The events commemorate the opening battles of the Great War in France where the first international rugby players were killed in September 1914.
Stade Toulousain’s French half-back Alfred Mayssonnie was the first rugby internationalist to be killed on 6 September, 1914 during the early stages of the Battle of Marne.
Eight days later, on 14 September, a shell took out Lt Ronald Francis Simson, aged 24, and his horse, during the Battle of the Aisne on the Chemin des Dames ridge.
Another London Scottish player and Scotland internationalist, James Huggan, died the next day and Charles Wilson of the London club Blackheath and England fell a day later.
The Chemin des Dames is the ridge between Arras and Reims that the Germans took straight after the Battle of the Marne. The British and French together tried and failed to take it back in September 1914.

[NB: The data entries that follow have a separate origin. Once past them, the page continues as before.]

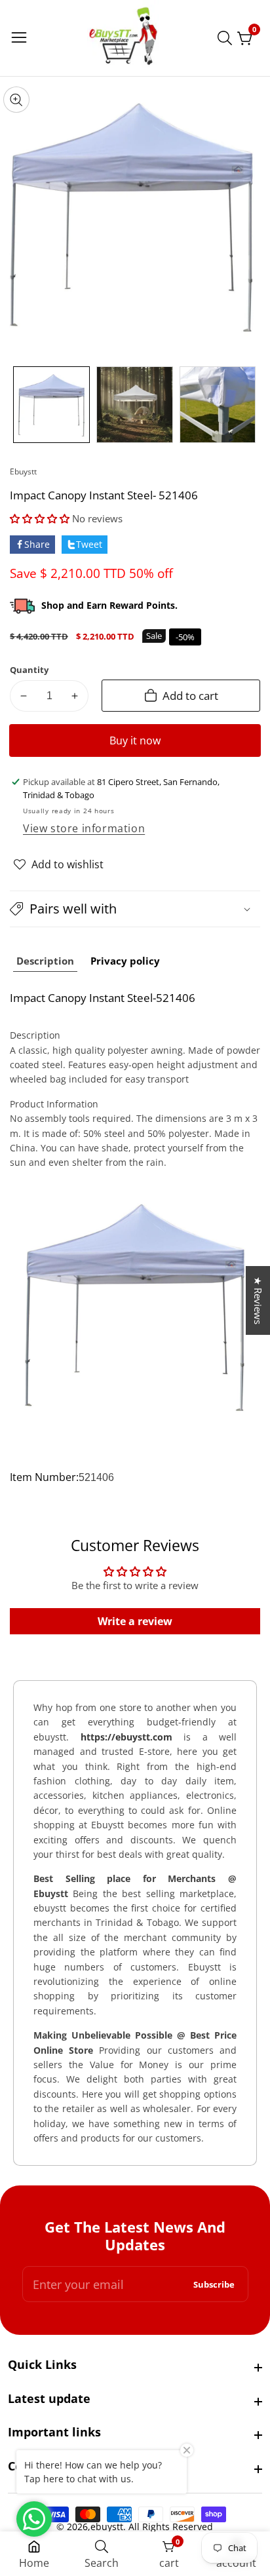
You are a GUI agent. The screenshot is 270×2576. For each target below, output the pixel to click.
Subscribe (214, 2284)
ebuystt (23, 472)
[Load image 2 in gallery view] (134, 404)
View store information (84, 828)
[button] (39, 518)
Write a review (135, 1621)
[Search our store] (227, 38)
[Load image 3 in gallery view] (218, 404)
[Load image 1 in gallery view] (51, 404)
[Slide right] (250, 404)
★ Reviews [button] (258, 1300)
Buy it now (135, 740)
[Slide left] (19, 404)
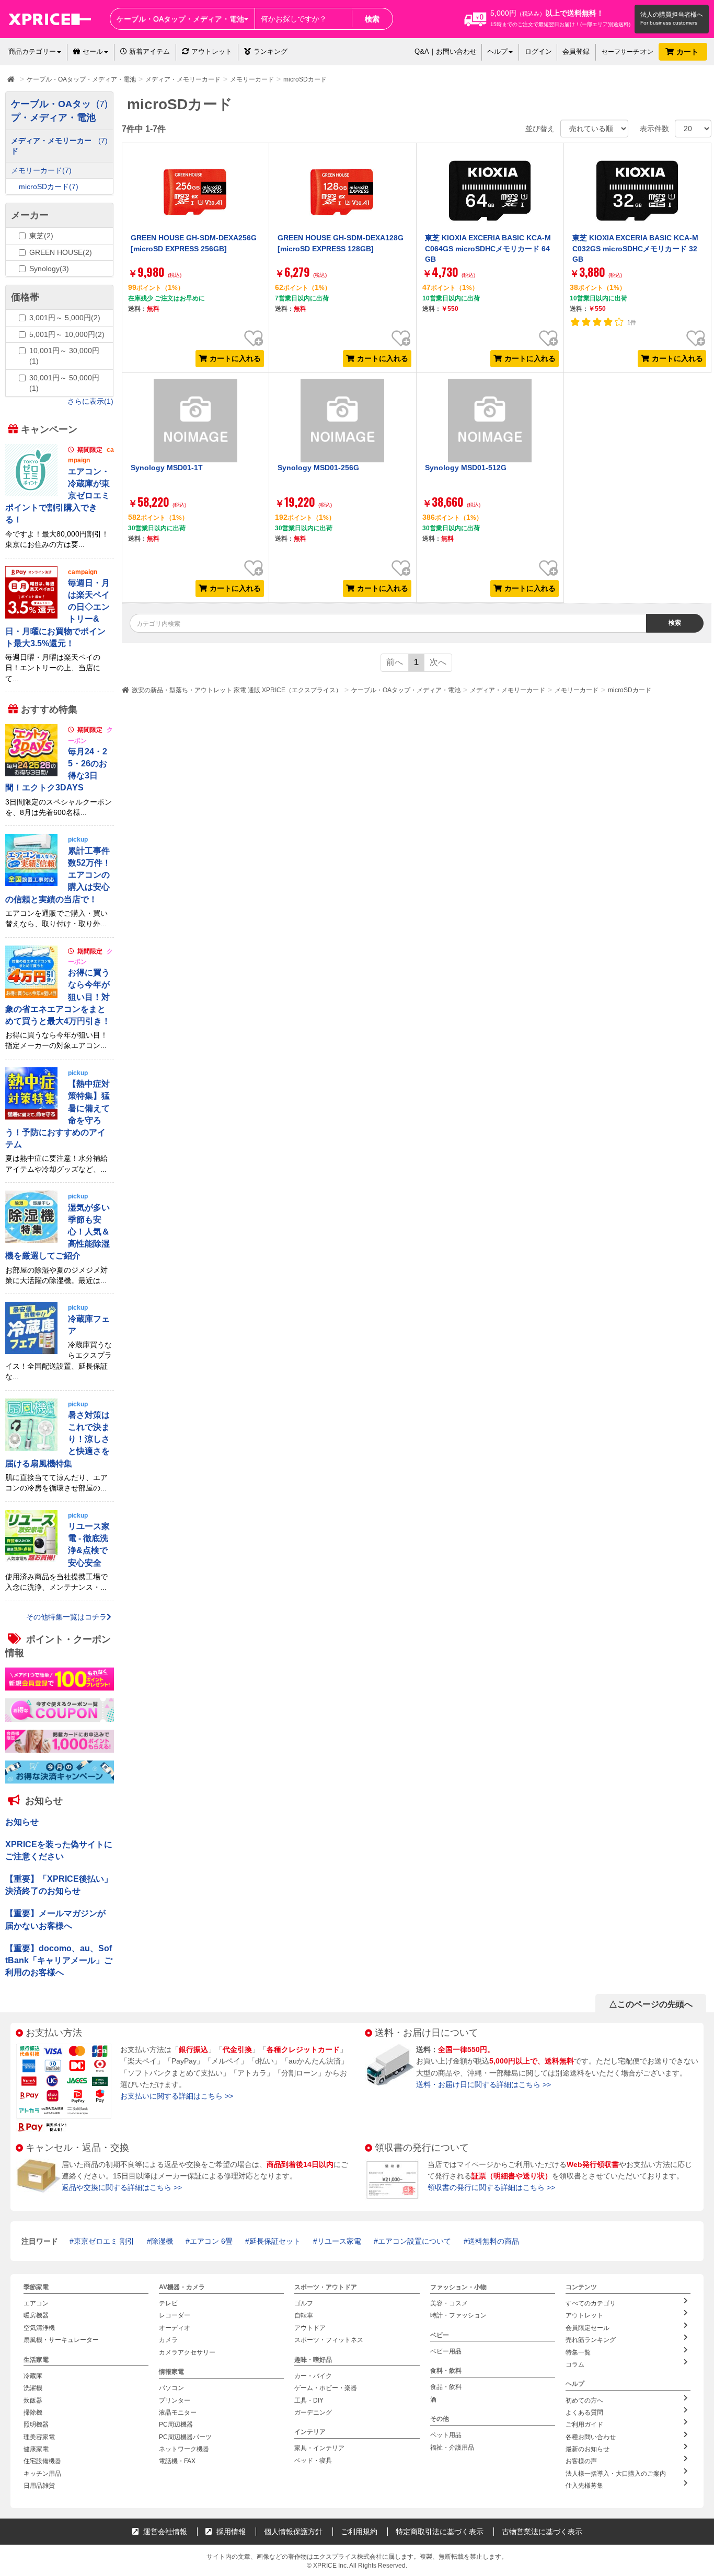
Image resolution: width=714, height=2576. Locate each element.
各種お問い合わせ (591, 2437)
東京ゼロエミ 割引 (104, 2241)
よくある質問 (584, 2412)
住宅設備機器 (42, 2461)
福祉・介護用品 (452, 2447)
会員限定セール (587, 2328)
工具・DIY (309, 2400)
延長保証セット (275, 2241)
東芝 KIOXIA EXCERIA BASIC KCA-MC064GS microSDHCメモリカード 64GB (488, 248)
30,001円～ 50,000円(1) (64, 383)
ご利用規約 (359, 2531)
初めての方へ (584, 2400)
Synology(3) (49, 268)
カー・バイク (313, 2376)
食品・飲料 (446, 2387)
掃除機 (33, 2412)
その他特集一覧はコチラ (66, 1616)
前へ (394, 662)
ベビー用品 (446, 2351)
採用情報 (230, 2531)
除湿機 (162, 2241)
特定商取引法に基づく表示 (439, 2531)
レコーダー (174, 2315)
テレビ (168, 2303)
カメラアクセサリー (187, 2352)
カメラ (168, 2340)
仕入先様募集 (584, 2485)
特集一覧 (578, 2352)
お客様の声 (581, 2461)
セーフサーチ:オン (627, 51)
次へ (438, 662)
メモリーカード (576, 690)
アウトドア (310, 2328)
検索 (372, 19)
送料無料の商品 (493, 2241)
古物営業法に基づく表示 (542, 2531)
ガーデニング (313, 2412)
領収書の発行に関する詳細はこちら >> (491, 2187)
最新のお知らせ (587, 2449)
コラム (575, 2364)
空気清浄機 (39, 2328)
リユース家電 (339, 2241)
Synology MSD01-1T (167, 467)
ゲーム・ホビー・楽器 (325, 2388)
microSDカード (629, 690)
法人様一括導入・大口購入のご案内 (616, 2473)
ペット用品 (446, 2435)
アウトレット (211, 51)
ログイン (538, 51)
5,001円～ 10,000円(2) (67, 334)
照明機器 (36, 2424)
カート (688, 52)
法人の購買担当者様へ (671, 14)
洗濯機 (33, 2388)
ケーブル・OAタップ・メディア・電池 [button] (180, 19)
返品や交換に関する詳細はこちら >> (122, 2187)
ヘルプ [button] (497, 51)
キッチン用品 (42, 2473)
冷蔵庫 (33, 2376)
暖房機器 (36, 2315)
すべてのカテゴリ (591, 2303)
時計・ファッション (458, 2315)
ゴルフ (303, 2303)
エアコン (36, 2303)
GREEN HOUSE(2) (60, 252)
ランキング (270, 51)
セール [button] (93, 51)
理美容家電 (39, 2437)
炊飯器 (33, 2400)
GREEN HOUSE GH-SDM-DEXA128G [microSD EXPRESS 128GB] (341, 243)
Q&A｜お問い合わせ (445, 51)
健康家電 (36, 2449)
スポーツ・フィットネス (328, 2340)
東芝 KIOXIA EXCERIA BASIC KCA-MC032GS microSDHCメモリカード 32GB (635, 248)
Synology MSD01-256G (318, 467)
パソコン (171, 2388)
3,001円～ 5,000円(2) (64, 317)
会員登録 (576, 51)
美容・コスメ (449, 2303)
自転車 (303, 2315)
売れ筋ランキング (591, 2340)
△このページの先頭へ (651, 2004)
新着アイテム (148, 51)
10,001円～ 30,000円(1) (64, 355)
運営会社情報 (164, 2531)
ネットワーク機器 (184, 2449)
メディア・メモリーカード (507, 690)
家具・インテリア (319, 2448)
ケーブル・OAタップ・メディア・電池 (405, 690)
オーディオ (174, 2328)
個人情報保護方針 (293, 2531)
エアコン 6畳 (211, 2241)
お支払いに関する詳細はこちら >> (176, 2096)
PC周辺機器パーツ (185, 2437)
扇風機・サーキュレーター (61, 2340)
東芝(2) (41, 235)
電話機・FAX (177, 2461)
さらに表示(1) (90, 401)
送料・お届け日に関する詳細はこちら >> (483, 2084)
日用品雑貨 (39, 2485)
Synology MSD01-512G (465, 467)
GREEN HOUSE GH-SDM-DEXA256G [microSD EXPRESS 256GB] (194, 243)
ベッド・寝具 (313, 2460)
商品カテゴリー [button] (32, 51)
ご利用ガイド (584, 2424)
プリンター (174, 2400)
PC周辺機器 (176, 2424)
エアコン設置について (414, 2241)
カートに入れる (235, 358)
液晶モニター (178, 2412)
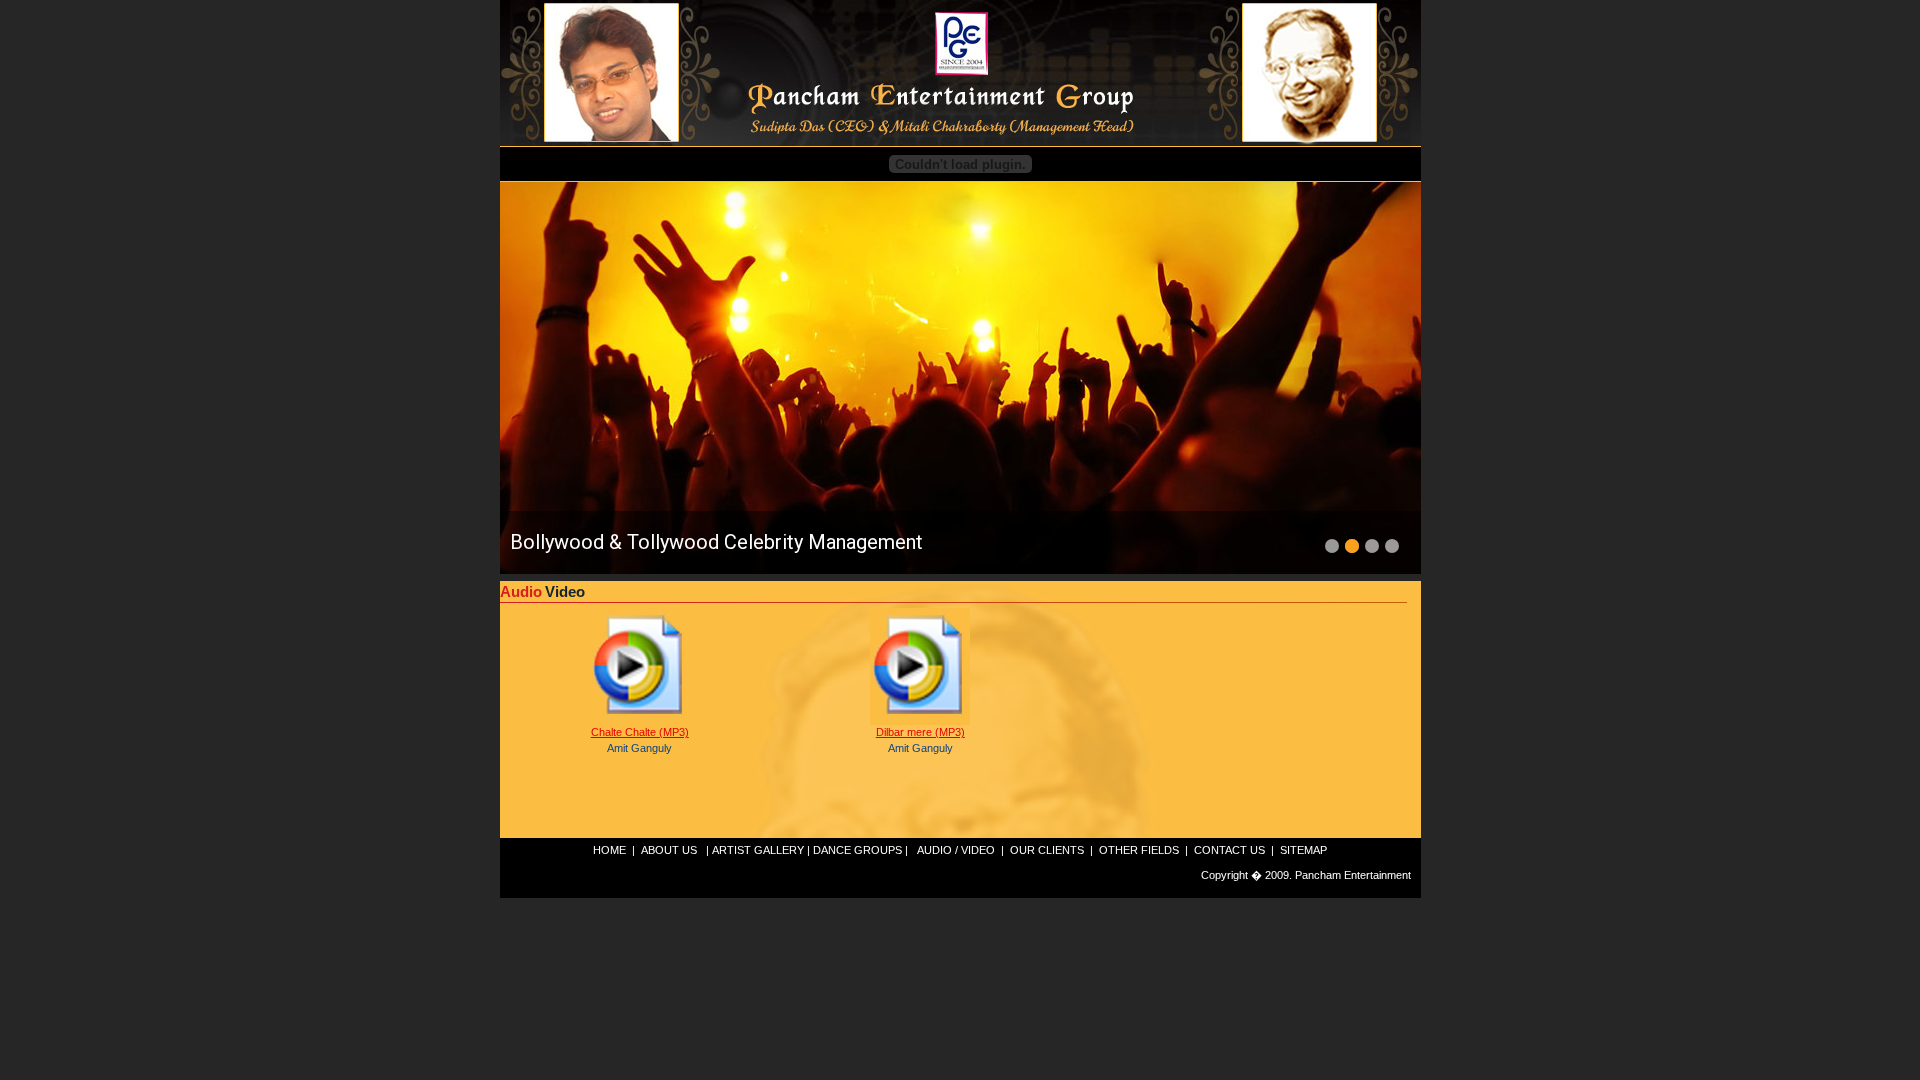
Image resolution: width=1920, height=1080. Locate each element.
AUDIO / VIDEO (956, 850)
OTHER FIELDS (1139, 850)
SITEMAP (1303, 850)
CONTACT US (1229, 850)
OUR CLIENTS (1047, 850)
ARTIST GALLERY (758, 850)
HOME (609, 850)
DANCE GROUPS (857, 850)
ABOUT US (669, 850)
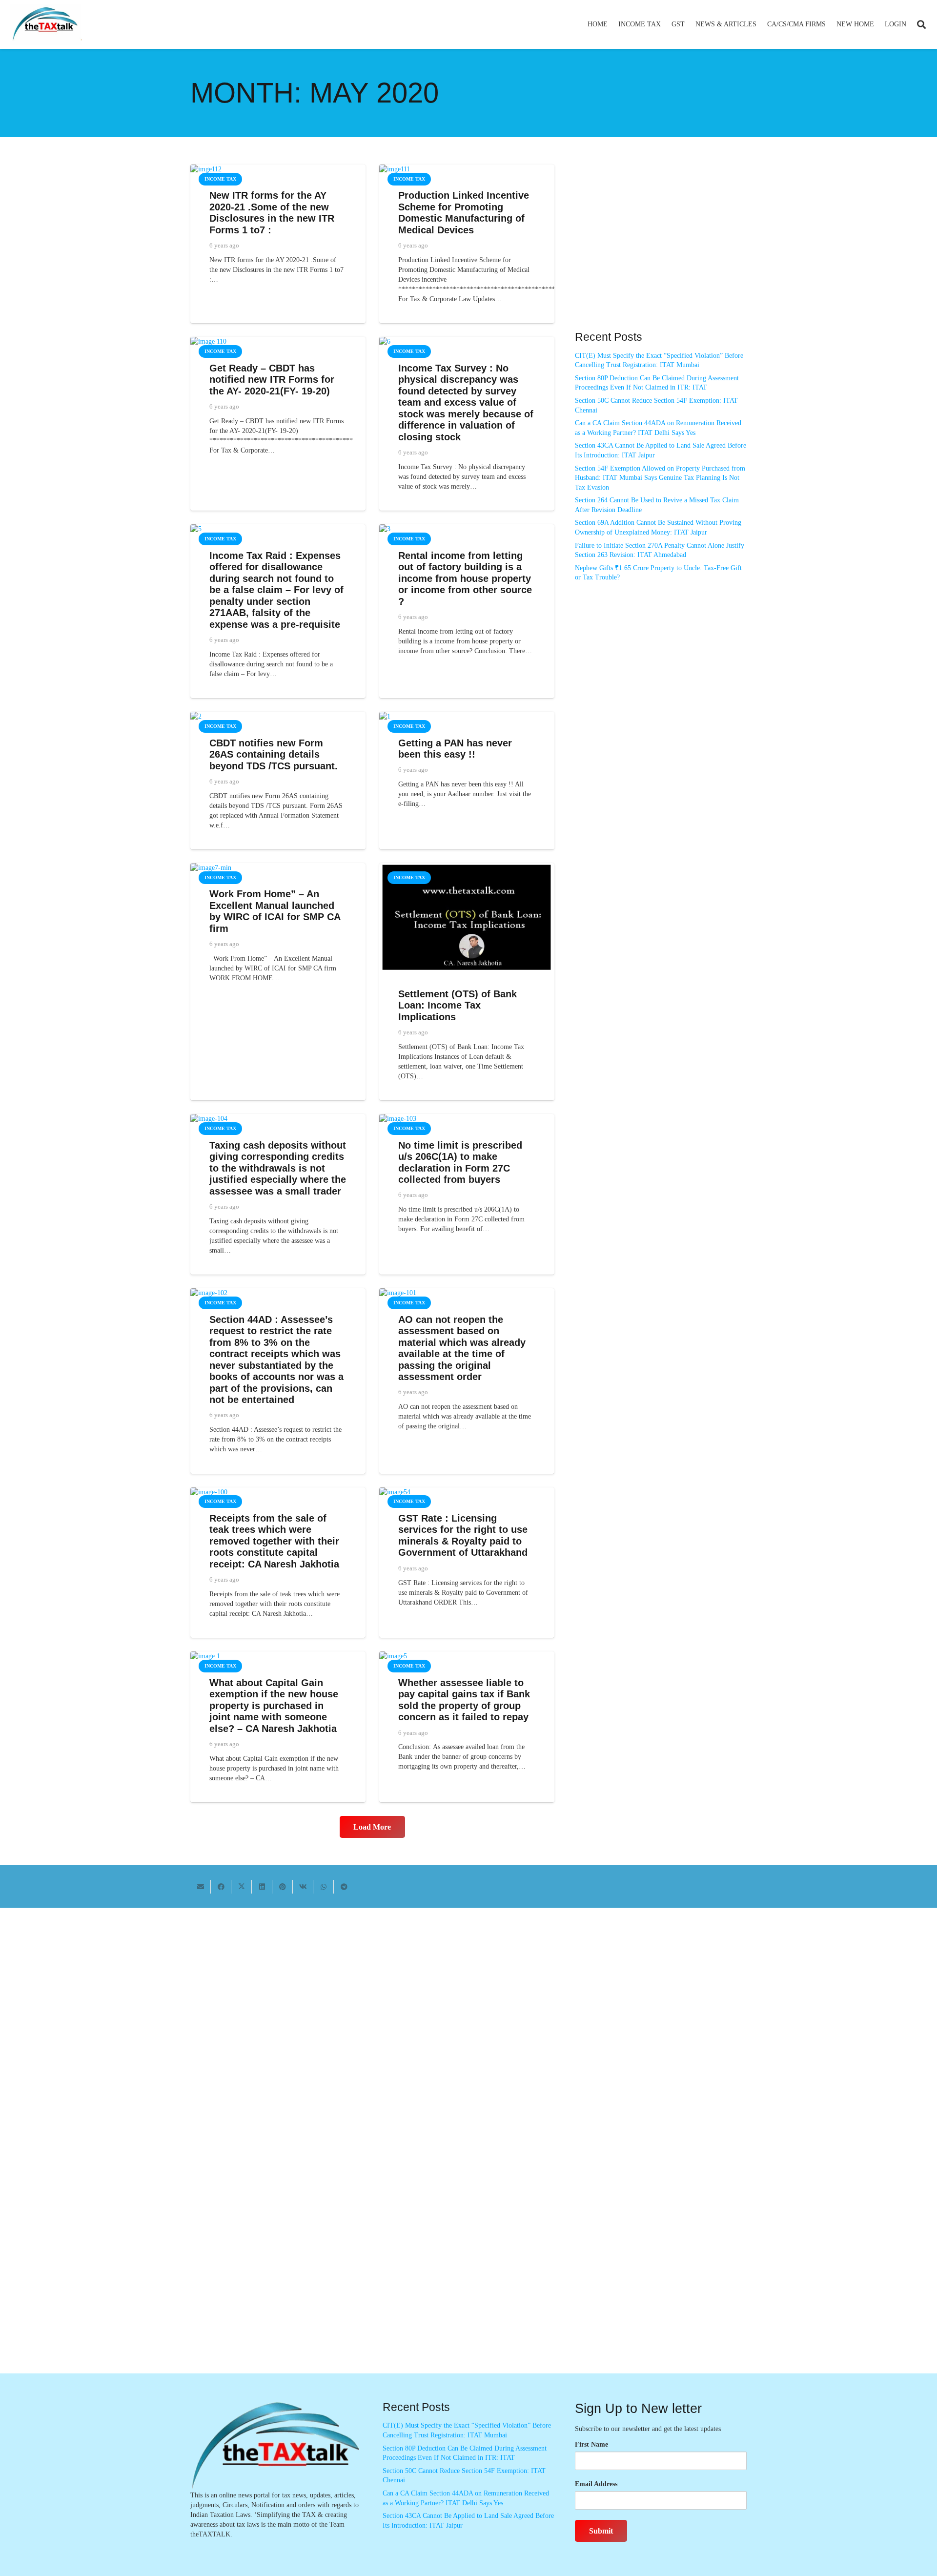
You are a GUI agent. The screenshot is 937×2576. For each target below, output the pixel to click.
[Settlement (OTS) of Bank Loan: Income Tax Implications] (466, 867)
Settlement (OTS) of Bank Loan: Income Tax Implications (457, 1005)
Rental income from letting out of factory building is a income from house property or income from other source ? (465, 578)
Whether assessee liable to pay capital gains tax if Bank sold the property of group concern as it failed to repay (464, 1700)
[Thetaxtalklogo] (45, 24)
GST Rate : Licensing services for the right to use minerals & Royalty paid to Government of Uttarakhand (463, 1535)
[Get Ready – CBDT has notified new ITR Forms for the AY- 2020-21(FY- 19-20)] (208, 341)
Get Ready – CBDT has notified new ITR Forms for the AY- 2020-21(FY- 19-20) (271, 379)
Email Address (596, 2484)
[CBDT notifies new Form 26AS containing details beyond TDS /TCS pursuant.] (196, 716)
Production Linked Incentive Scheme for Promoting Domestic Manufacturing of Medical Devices (463, 212)
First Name (591, 2444)
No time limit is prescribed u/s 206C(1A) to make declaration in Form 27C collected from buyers (460, 1162)
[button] (665, 24)
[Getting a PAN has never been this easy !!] (384, 716)
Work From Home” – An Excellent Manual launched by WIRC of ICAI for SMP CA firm (274, 911)
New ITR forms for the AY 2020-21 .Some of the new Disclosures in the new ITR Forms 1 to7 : (271, 212)
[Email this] (200, 1887)
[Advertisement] (661, 252)
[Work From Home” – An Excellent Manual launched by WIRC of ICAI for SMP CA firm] (210, 867)
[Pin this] (282, 1887)
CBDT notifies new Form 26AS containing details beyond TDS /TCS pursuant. (273, 754)
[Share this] (221, 1887)
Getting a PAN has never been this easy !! (455, 749)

Both sides dug in, literally, creating the Western Front’s first trenches.
Players and officials from London Scottish will be joined across the Channel this weekend by colleagues from Blackheath Rugby Club – a former club of Ronnie Simson, who was a career soldier who entered the Royal Military Academy at Woolwich in 1909.
London Scottish, with its connection to the London Scottish Regiment, and Blackheath, with its proximity to Woolwich barracks, always had members and players with military connections.
In total 87 international players from the British Isles lost their lives during the Great War: 31 of them were Scots, 27 are on London Scottish’s or Blackheath’s roll of honour, including four named on both.
In all, London Scottish lost at least 100 members of their club, Blackheath losing 60.
Back in May the two clubs played a special First World War commemoration match to close the season.
Hosted by the Conseil Général de l’Aisne and the town of Laon in association with other rugby clubs in the region, this weekend will culminate in a rugby tournament connecting the clubs’ current players with those of the past who gave their lives in WW1.
Blackheath and London Scottish U15s will play a Flandres Select XV, organised by the Comité Départemental de Rugby de l’Aisne and the Comité de Rugby des Flandres, with the support of Laon Rugby Club.
The next day will see the two main events, Blackheath U17s v Flandres Select XV, followed by London Scottish Under-18s v Racing Metro Under-18s. On their shirts, each player will bear the name of a First World War player from his respective club.
London Scottish players will also visit Lt Ronnie Simson’s grave in Moulins and Blackheath players will visit Wilson’s in Paissy, each laying wreaths. On Saturday morning, players and officials will attend a commemorative service at the Basque Memorial, at Craonelle on the Chemin des Dames, on the site of the Front.
They will then take part in a walk alongside serving soldiers from the British and French Armies, from Vendresse to Cerny en Laonnais, following in the footsteps 100 years to the day that so many British lives were lost in an attempt to take the plateau.
At Vendresse there will be a short service where the names of the fallen of both clubs will be read.
At Cerny the final act of reconciliation will take place with the laying of wreaths in the British and German war cemeteries by the British and German Ambassadors. Prince Charles, German Chancellor Angela Merkel and French President François Hollande will attend events over the same weekend.
President Hollande’s grandfather died on the Chemin des Dames and the French premier visited in July as the Tour de France passed along this ridge, with the cyclists commemorating the three Tour de France winners killed in the war.
Paul McFarland, honorary secretary of London Scottish, said: “This will be no ordinary battlefield tour but will provide young players at both clubs a unique perspective on the Great War and the opportunity to identify with the young men who wore the same jersey before them.
“Sportsmen with rugby players to the fore, volunteered in disproportionate numbers and inevitably formed a disproportionate number of the killed and wounded.
“It sounds trite but is true that the values of comradeship which attract young people to our game today are those that attracted their predecessors a century ago to join our clubs and then inspired them to join up to fight the war.”
He continued: “In July, I was on the Chemin des Dames – where a ‘trench’ of cornflowers – the French equivalent of the poppy – flanked the road for 40km, alongside François Hollande as the Tour de France passed.
“It was a privilege to be there as cyclists remembered their fallen predecessors and it will be an honour to represent our club at the Rugby Trench.”